Short task:
Repeat everything from the line containing "Click the checkmark" down to the line containing "490x197 pixels.", with no changes.

Records for processing:
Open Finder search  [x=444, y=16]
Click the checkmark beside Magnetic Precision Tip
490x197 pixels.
--
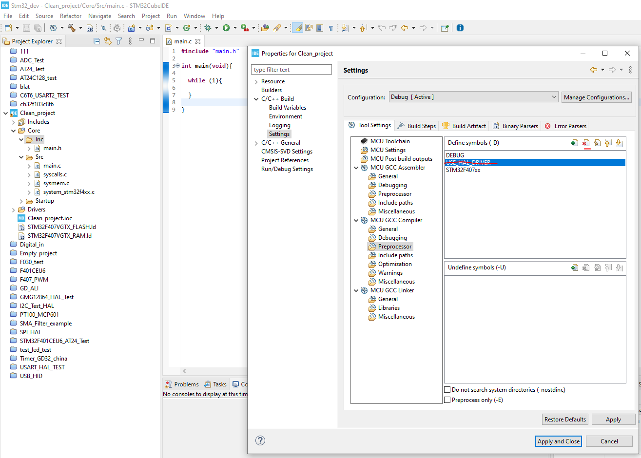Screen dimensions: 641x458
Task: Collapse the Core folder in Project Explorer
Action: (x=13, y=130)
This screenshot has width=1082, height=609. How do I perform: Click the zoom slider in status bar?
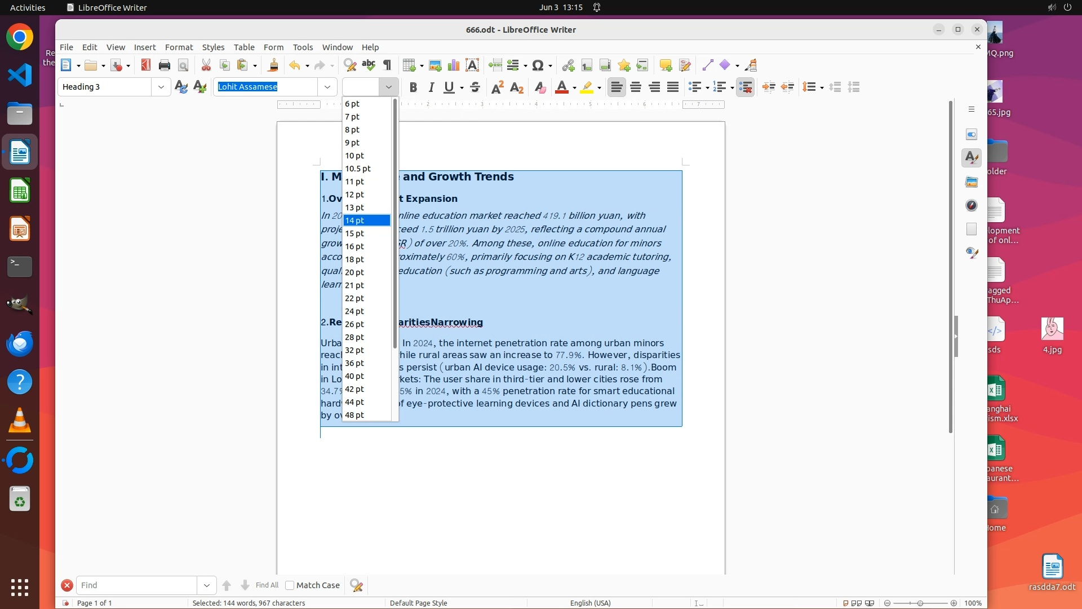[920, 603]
* * *
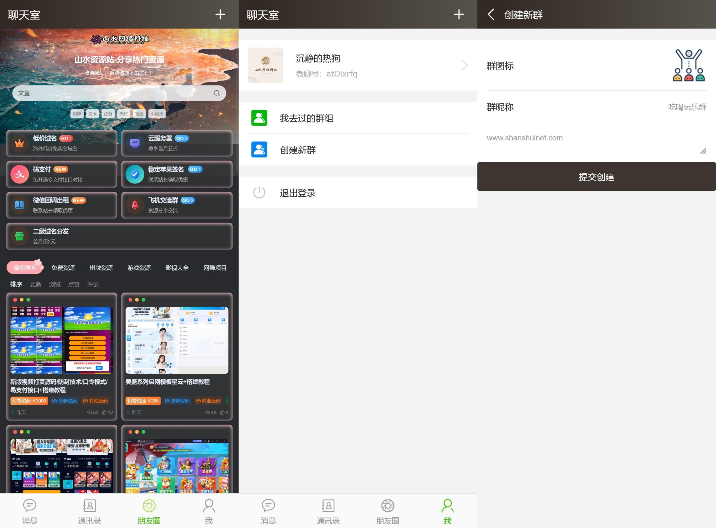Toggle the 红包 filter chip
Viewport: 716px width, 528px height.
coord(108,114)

Answer for the task:
Click the checkmark beside Magnetic Precision Tip
490x197 pixels.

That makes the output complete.